# QUOTED PASSAGE
Aunt Katie’s Sweet Rolls

Author: Anna R. Giola- Friends of St. Columba’s & St Lucy’s

Ingredients

  • 1 Cup Water
  • 1 Cup Oil
  • 1 Cup Sugar
  • 1 Cup Milk
  • 1 Tsp Yeast
  • 4 Cups Flour

Instructions

  • Milk and water should be lukewarm. Dissolve yeast in small amount of liquid. Form a well with flour, add other ingredients and mix well.
  • Pour into bowl and let rise until double in bulk. 
  • Form into rolls.
  • Cover and let rise again.
  • Bake in 375 degree overn for 15 minutes.

ST. LUCY’S CHURCH BUFFALO, NEW YORK

A fast growing colony of Italy sprang up east of Main Street about 1905. Bishop Colton appointed the Rev. Luke Sharkey to form a new parish. He bought the Presbyterian Church at 266 Swan Street, and the Bishop dedicated it to Catholic worship, August 6, 1906. Father Sharkey bought an adjoining frame building for a rectory, and a brick house which served as a school for eight years until the new school was opened in 1914.

Father Sharkey remained until September 1914, when Dr. Charles Maxwell took charge. Dr. Maxwell was succeeded by the Rev. Dr. John Boland, July 11, 1917. In July 1928 the St. Lucy’s was merged with St. Columba’s.

Today St Columba-Brigid Church is located at 75 Hickory, Buffalo NY and continues to minister to a diverse congregation.

# DATASET
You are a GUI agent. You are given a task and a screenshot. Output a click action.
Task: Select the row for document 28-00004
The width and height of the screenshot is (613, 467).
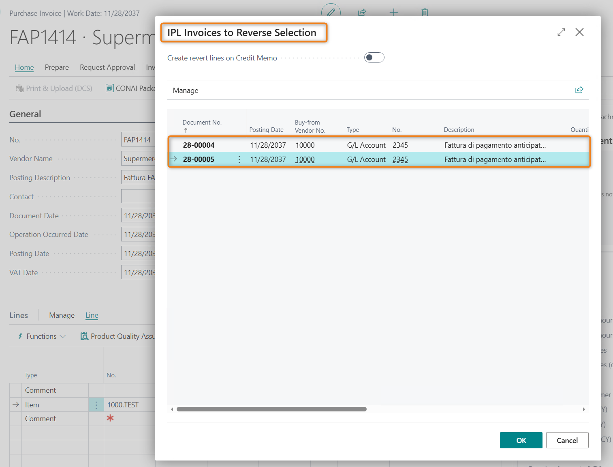199,145
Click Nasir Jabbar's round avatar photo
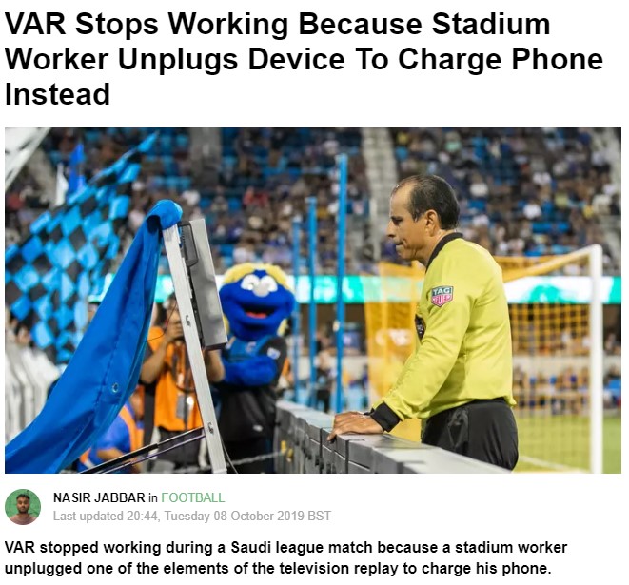The height and width of the screenshot is (585, 629). pyautogui.click(x=23, y=507)
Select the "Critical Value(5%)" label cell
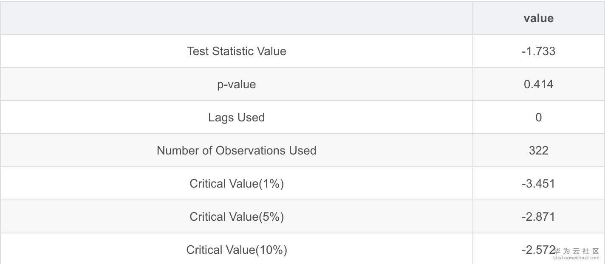 coord(236,217)
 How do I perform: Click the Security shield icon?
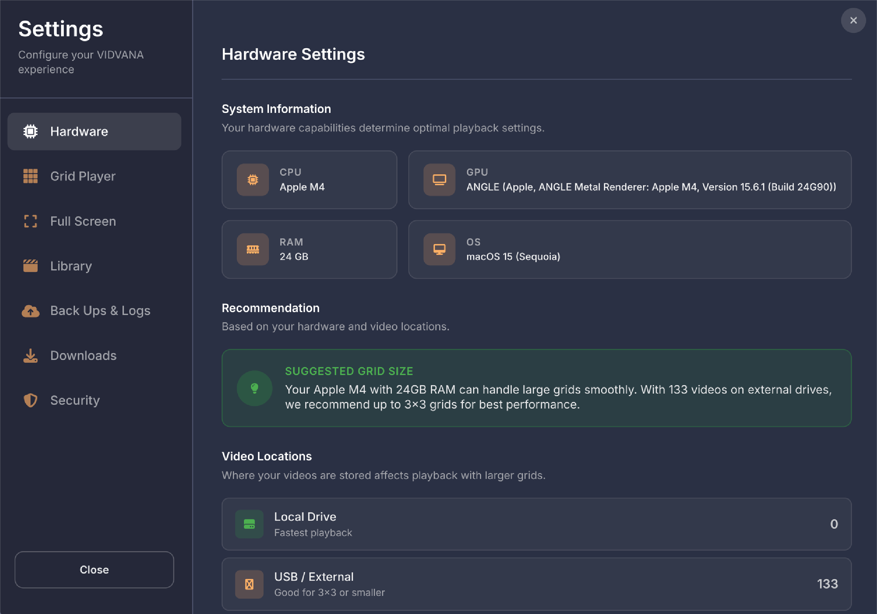(x=31, y=400)
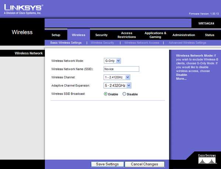Click the More... help link
Viewport: 221px width, 169px height.
click(181, 78)
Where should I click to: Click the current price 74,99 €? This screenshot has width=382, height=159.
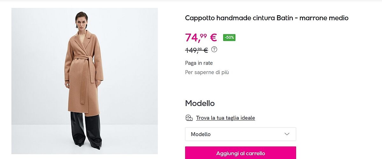tap(201, 38)
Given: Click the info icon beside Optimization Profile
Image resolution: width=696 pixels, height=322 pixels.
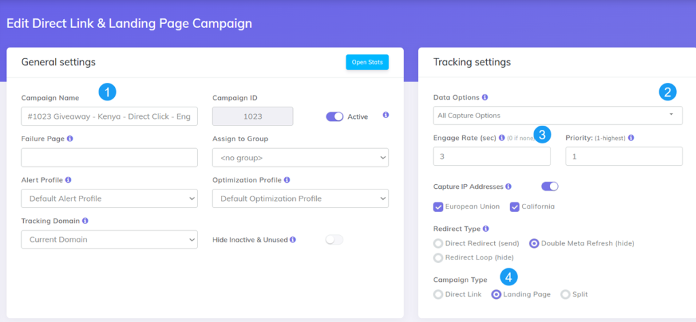Looking at the screenshot, I should click(287, 180).
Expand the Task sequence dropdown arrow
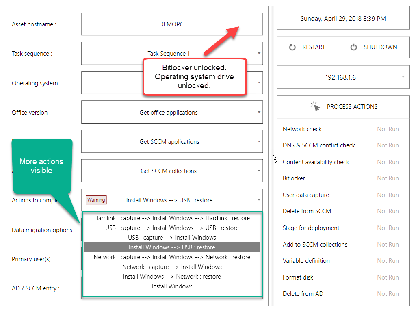416x312 pixels. (259, 53)
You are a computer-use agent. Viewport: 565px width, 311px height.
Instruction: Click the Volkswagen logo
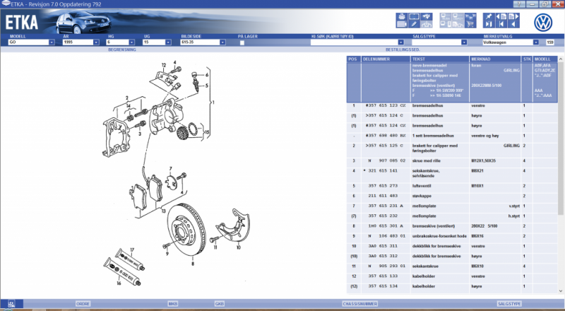point(544,21)
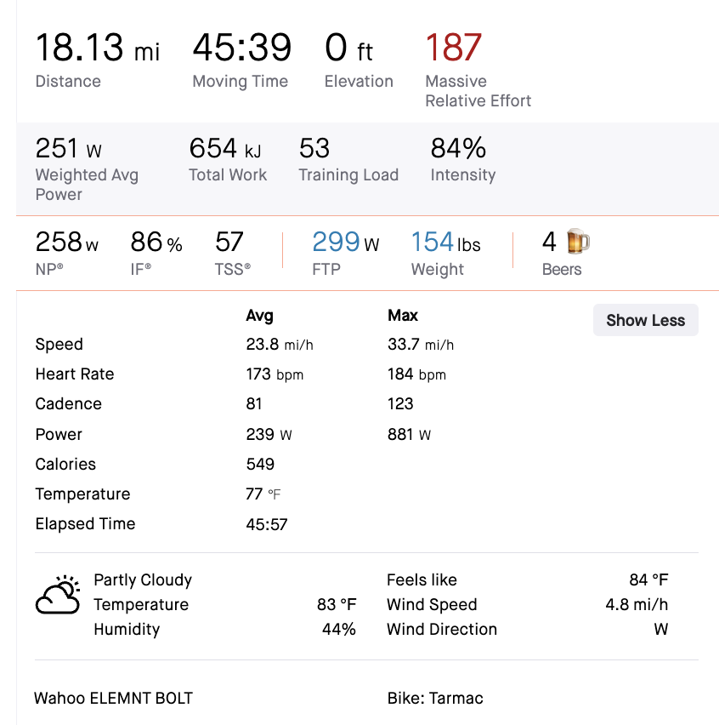The image size is (719, 725).
Task: Open the blue 299 W FTP value
Action: point(345,243)
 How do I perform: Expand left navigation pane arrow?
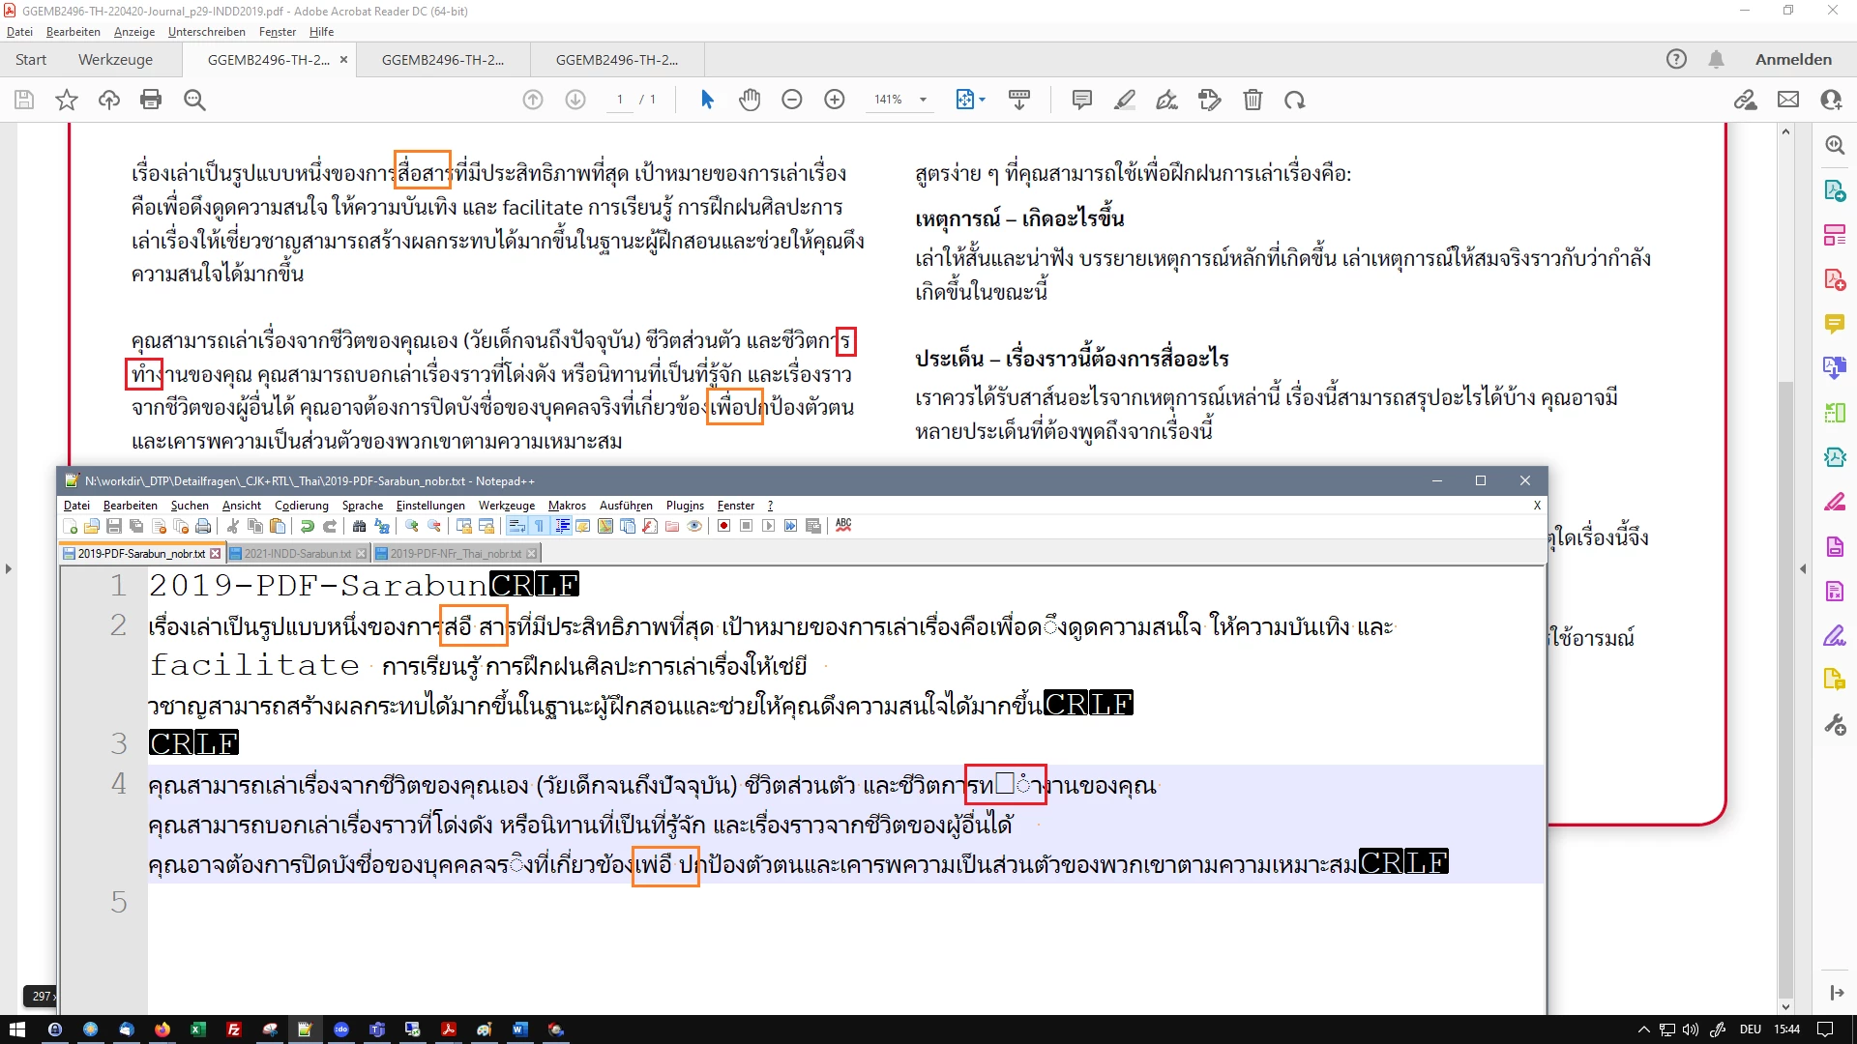click(x=9, y=568)
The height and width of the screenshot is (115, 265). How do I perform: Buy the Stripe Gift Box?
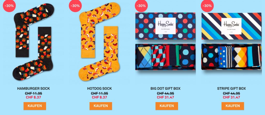pyautogui.click(x=233, y=106)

# PROBLEM REQUIREMENTS
Return the Aunt Katie's Sweet Rolls text above word for word, from its title through its last line.

# OUTPUT
Aunt Katie’s Sweet Rolls

Author: Anna R. Giola- Friends of St. Columba’s & St Lucy’s

Ingredients

  • 1 Cup Water
  • 1 Cup Oil
  • 1 Cup Sugar
  • 1 Cup Milk
  • 1 Tsp Yeast
  • 4 Cups Flour

Instructions

  • Milk and water should be lukewarm. Dissolve yeast in small amount of liquid. Form a well with flour, add other ingredients and mix well.
  • Pour into bowl and let rise until double in bulk. 
  • Form into rolls.
  • Cover and let rise again.
  • Bake in 375 degree overn for 15 minutes.

ST. LUCY’S CHURCH BUFFALO, NEW YORK

A fast growing colony of Italy sprang up east of Main Street about 1905. Bishop Colton appointed the Rev. Luke Sharkey to form a new parish. He bought the Presbyterian Church at 266 Swan Street, and the Bishop dedicated it to Catholic worship, August 6, 1906. Father Sharkey bought an adjoining frame building for a rectory, and a brick house which served as a school for eight years until the new school was opened in 1914.

Father Sharkey remained until September 1914, when Dr. Charles Maxwell took charge. Dr. Maxwell was succeeded by the Rev. Dr. John Boland, July 11, 1917. In July 1928 the St. Lucy’s was merged with St. Columba’s.

Today St Columba-Brigid Church is located at 75 Hickory, Buffalo NY and continues to minister to a diverse congregation.